You sound like someone who is willing or wanting to not have problems so that's good, Sassy. If he runs her off, like it seems he's doing, watch out. He's a user.
Sassy, I totally understand where you're coming from. I have had the same problems and it will take your boyfriend to straighten this mess out. I know you aren't trying to "get rid" of her, that's just what a bitter person who doesn't understand the independence of a couple might say. Your boyfriend will have to tell her that he loves her no matter what and it's he decision as to what happens in his life and who he wants to tell about it. Right now all you can do is take the brunt of her guilt trips and anger towards you because some mothers can't understand that their behavior could be the reason for the resentment towards them. You probably just want her to respect your decisions and not be judgemental or take things too personally. Believe me I really understand, you don't hate her and you don't dislike her. She has this unrealistic view of your relationship with your boyfriend and can't figure out why she isn't the focus of his life anymore. She probably feels like there is someone brainwashing her son as if he doesn't have his own mind. I know it's hard for some mothers to understand but her child's life is his own. Your boyfriend has the right attitude though, you can't change how she feels about you until she's ready to accept her son's life choices.

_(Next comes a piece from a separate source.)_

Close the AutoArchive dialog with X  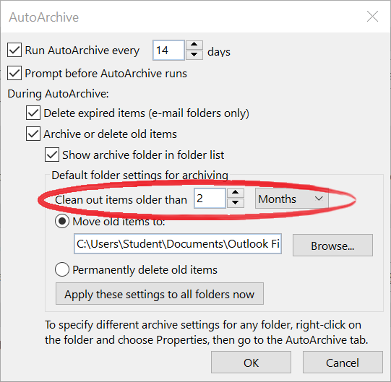[372, 17]
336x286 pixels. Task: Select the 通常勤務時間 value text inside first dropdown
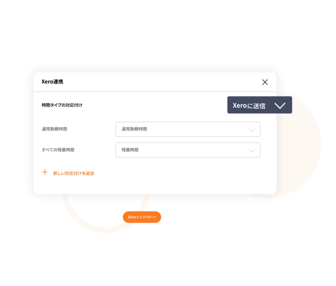134,129

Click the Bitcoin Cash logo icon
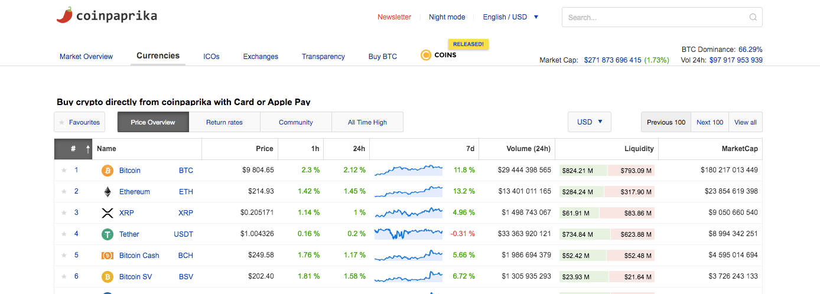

I truly feel for you. I really wish you the best, I'm having my own issues like this. I have spent so long disliking my FMIL that I have lost sight of why I'm even going through this situation. I love her son. Just from reading this board and others and seeing how petty, insecure, childish and unreasonable some mothers and daughters can be made me say enough is enough. I'm going to let her past indiscretions stay in the past where they belong. I will not let her make me angry anymore, I will not let her guilt trips get to me. I will take her comments (that can be very snide unbeknown to her) with a grain of salt and remember I'm not around because I want to be in a relationship with her. I'm around because I feel in love with a wonderful man who obviously loves me and he is my focus, not his mother.
Good Luck, I wish you the best.
Thank you for your replies already! Wow, someone's out there.
My fiance/boyfriend is not a user, that is not the issue. I would not marry a user, LOL. He moved out from living with FMIL when he was 19, put himself through college (no help from MIL), and has had a great job for a few years now. He has helped FMIL with her credit card debt (she's quite a shopper) in the past sometimes when she would complain. I know he hasn't been able to offer her money lately because of our wedding and saving for the down payment of our house. We both work full-time in the field of our choosing. We both also budget and save and plan for our future. I think that's the responsible thing to do. He knows that us paying for the interest on MIL's meals out and coach bags at 19% APY is not in our budget right now.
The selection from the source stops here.